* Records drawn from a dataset

------------------------------------

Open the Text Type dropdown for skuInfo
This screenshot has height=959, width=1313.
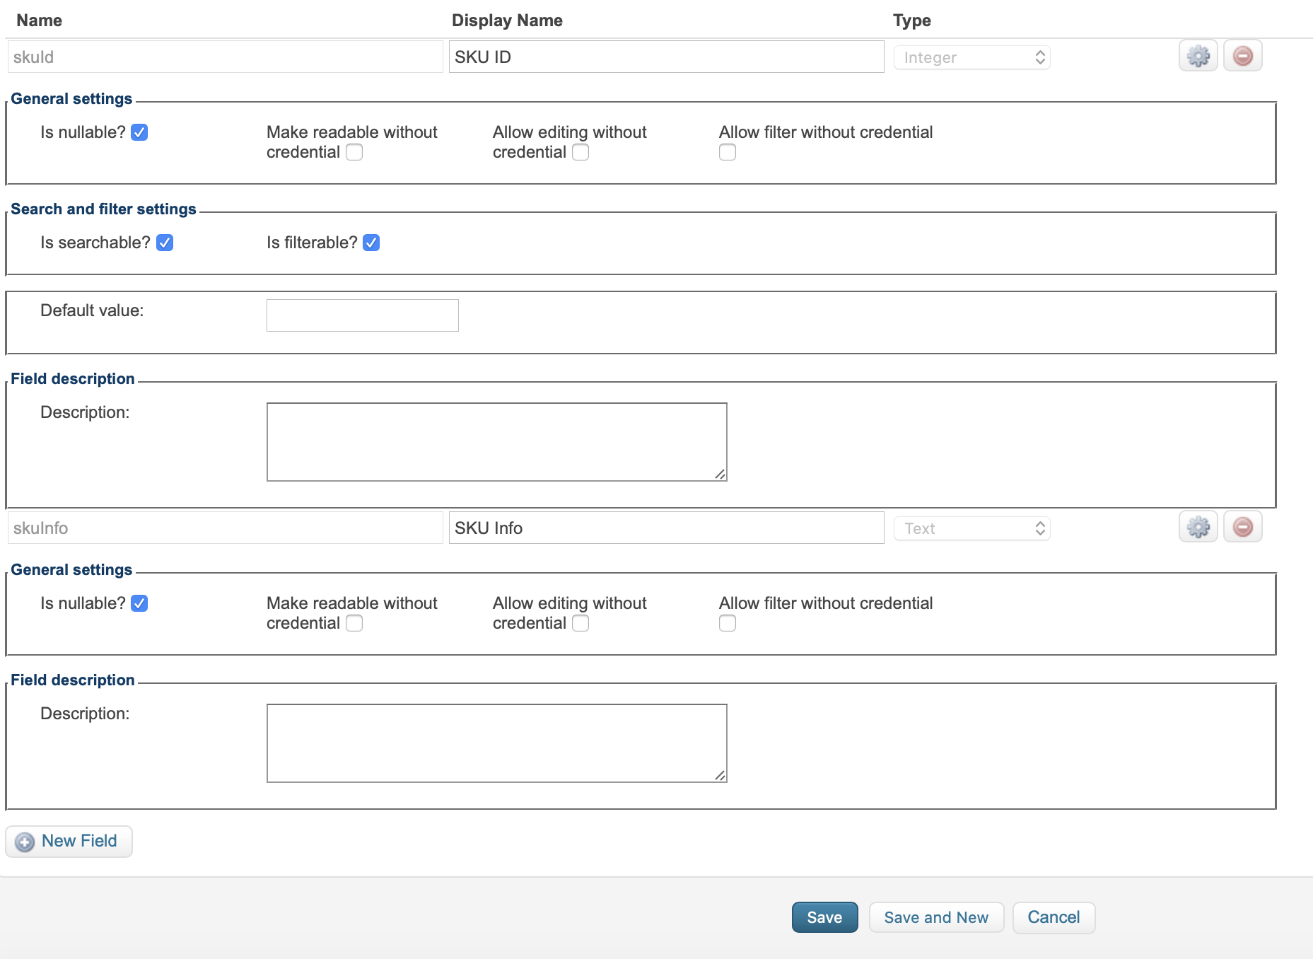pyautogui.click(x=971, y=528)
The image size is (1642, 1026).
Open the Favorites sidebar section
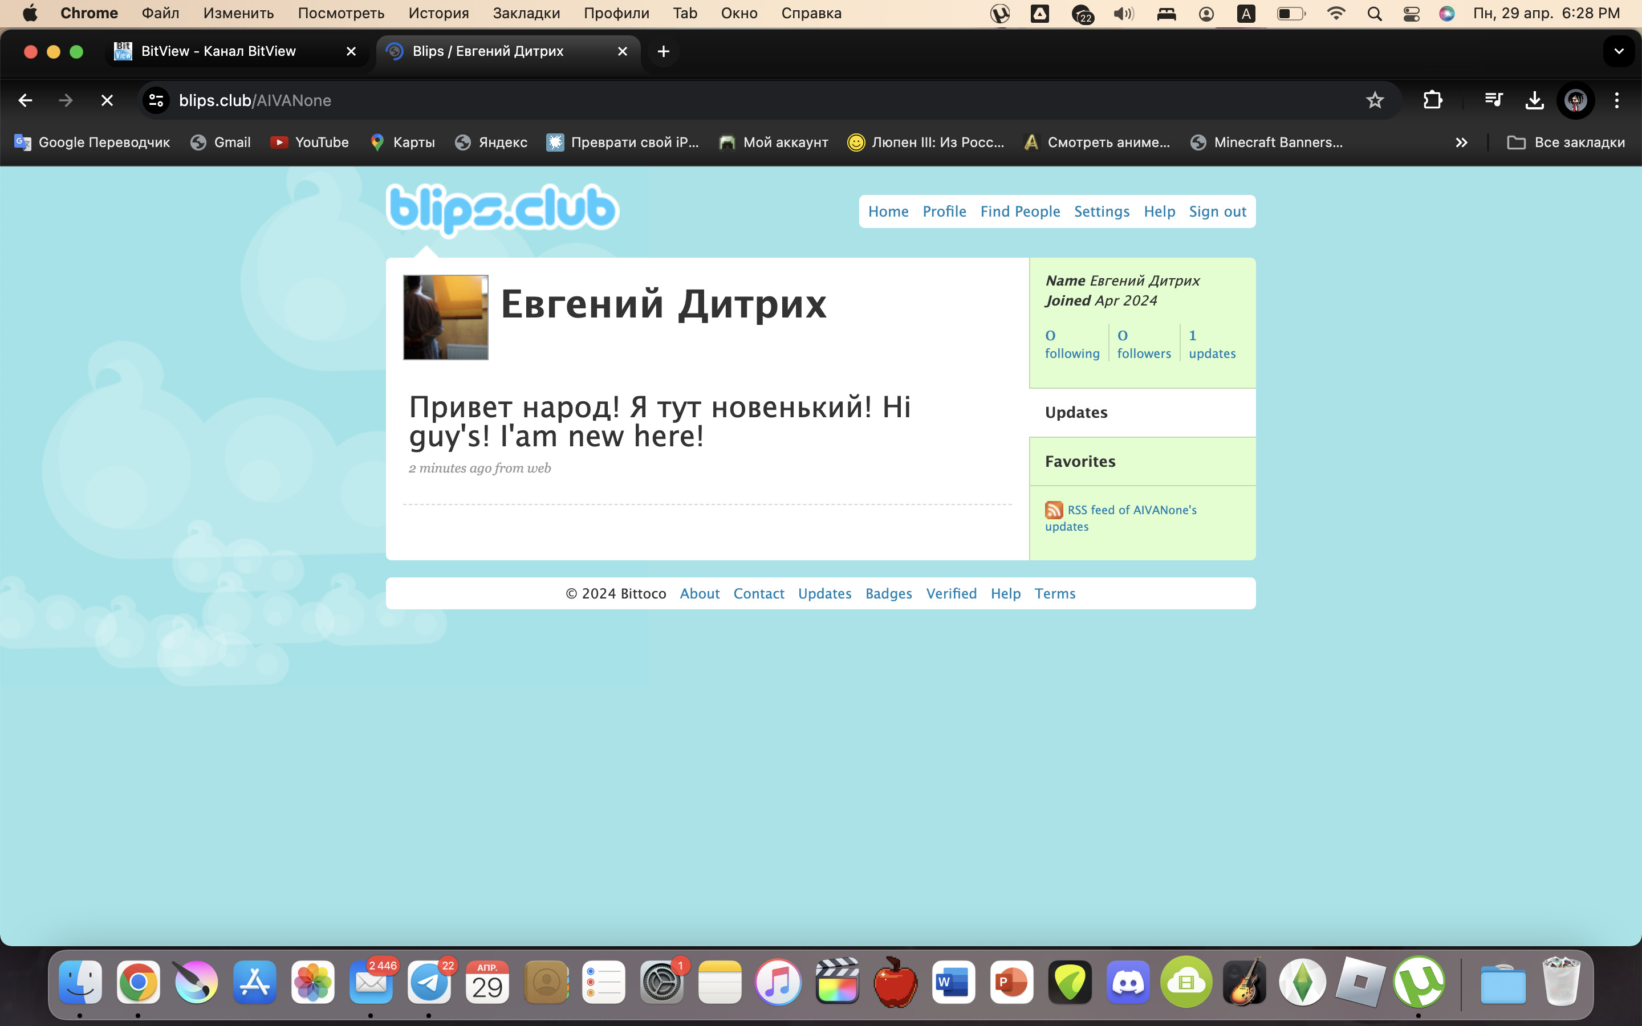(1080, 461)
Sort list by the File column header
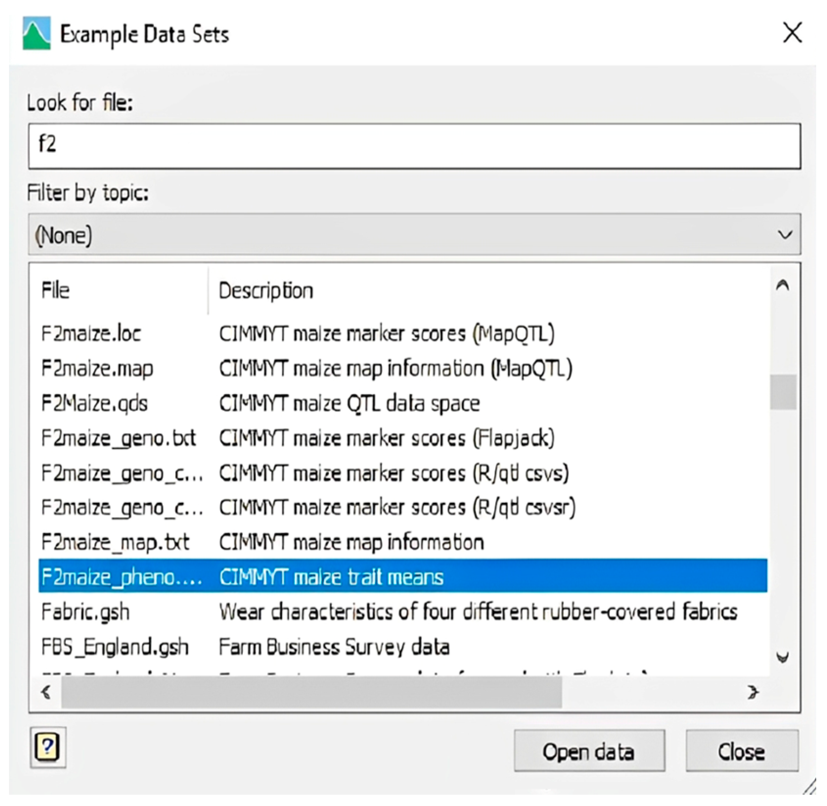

------------------------------------

* YOUR ASSIGNMENT
Copy out each record shown above without alteration, skipping any picture.

* RESPONSE TO THE EXERCISE
Open the Text Type dropdown for skuInfo
This screenshot has height=959, width=1313.
pyautogui.click(x=971, y=528)
The image size is (1642, 1026).
Open the Favorites sidebar section
(1080, 461)
Sort list by the File column header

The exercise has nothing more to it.